SECTION 3 - FRUIT FLIES (DROSOPHILA)
Fruit flies compromise several species of the genus Drosophila (family Drosophilidae).
Attracted to ripened or fermenting fruit and vegetables. Associated with commercial composting activities and fruit & vegetable producers, wholesalers, and packers. Fruit flies can be a problem year-round in domestic kitchens.
Fruit flies do not carry disease but they can contaminate foodstuffs particularly where there are poor hygiene standards or exposed, ripe fruit.
The sheer numbers that congregate can create a nuisance. As a guideline, an occupier will normally experience some distress if there are 50 or more 'flying' fruit flies present in any one room at any one time on three successive days.
Find the source of attraction and breeding sites. Inaccessible breeding sites (e.g., waste-disposals and drains) can be evaluated by taping a clear plastic food storage bag over the opening overnight. If flies are breeding in these areas, the adults will emerge and be caught in the bag.
The best control measure is elimination of the sources of attraction. Produce that has ripened should be covered rather than discarded in the open as a rotting potato or a waste or recycling bin which is not emptied or cleaned can breed thousands of fruit flies. Where regular spillages of fruit juice or pulp inside buildings attract fruit flies, windows and doors should be equipped with tight-fitting (16 mesh) screens to help prevent adult fruit flies from entering from outdoors. All spillages and accumulations of fruit and vegetable juice and pulp should still be cleaned up regularly and thoroughly.
Once a structure is infested with fruit flies, all potential breeding areas must be located and eliminated as the problem will continue no matter how often insecticides are applied to control the adults. Once the source has been eliminated and flies given time to disperse an aerosol insecticide can be used to kill remaining flies.

» Study questions
(1) According to the fruit fly section, what mesh size should window and door screens have?
(2) Using the fruit fly section, explain why every potential breeding area must be found and eliminated once a structure is infested.
(3) Reproduce the fruit fly section word for word, between "Find the source" and "regularly and thoroughly.", inclusive.

» Data segment
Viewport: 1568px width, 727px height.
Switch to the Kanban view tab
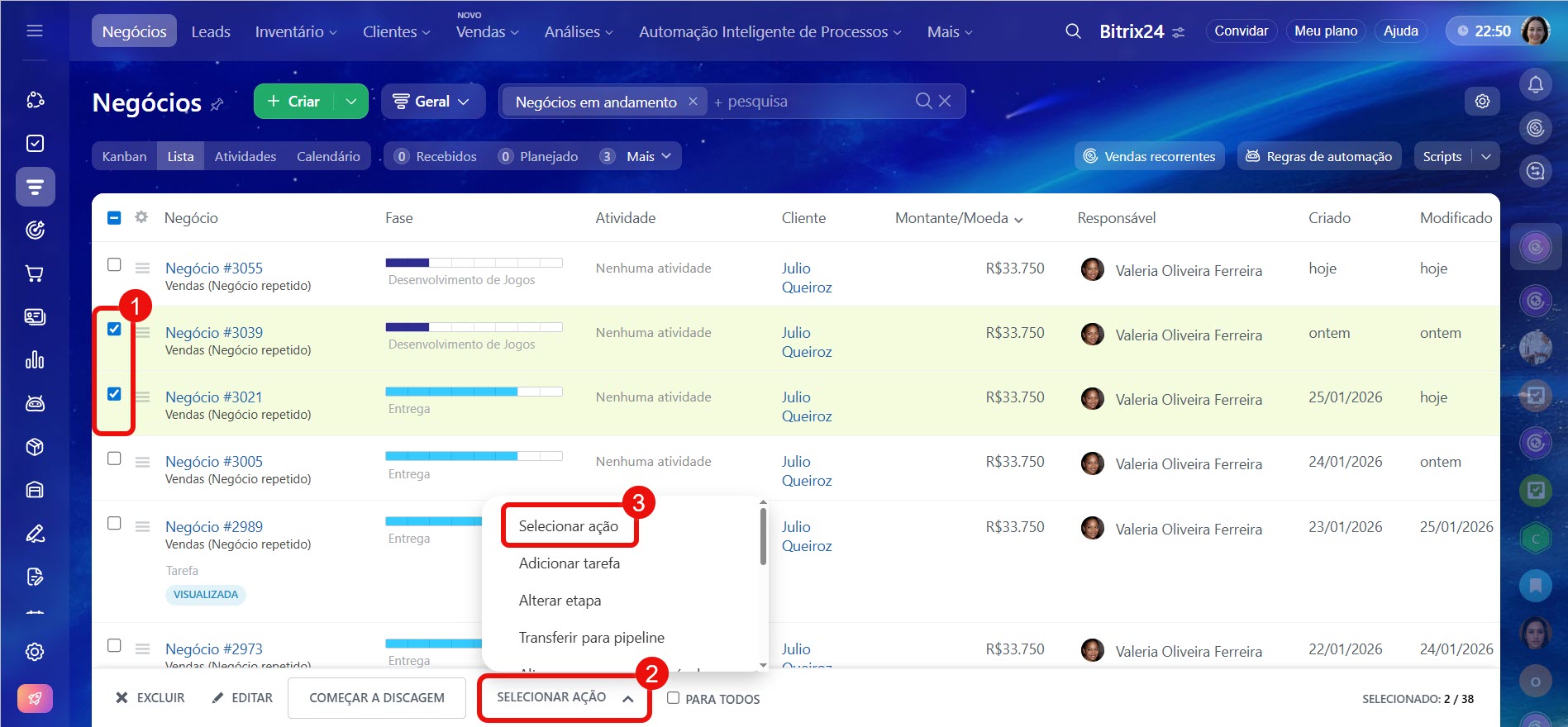[124, 156]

» Your written answers
(1) 16 mesh

(2) Every breeding area must be eliminated because the problem will continue no matter how often insecticides are applied to control the adults. Only after the source is removed and the flies have had time to disperse can an aerosol insecticide be used to kill the remaining flies.

(3)
Find the source of attraction and breeding sites. Inaccessible breeding sites (e.g., waste-disposals and drains) can be evaluated by taping a clear plastic food storage bag over the opening overnight. If flies are breeding in these areas, the adults will emerge and be caught in the bag.
The best control measure is elimination of the sources of attraction. Produce that has ripened should be covered rather than discarded in the open as a rotting potato or a waste or recycling bin which is not emptied or cleaned can breed thousands of fruit flies. Where regular spillages of fruit juice or pulp inside buildings attract fruit flies, windows and doors should be equipped with tight-fitting (16 mesh) screens to help prevent adult fruit flies from entering from outdoors. All spillages and accumulations of fruit and vegetable juice and pulp should still be cleaned up regularly and thoroughly.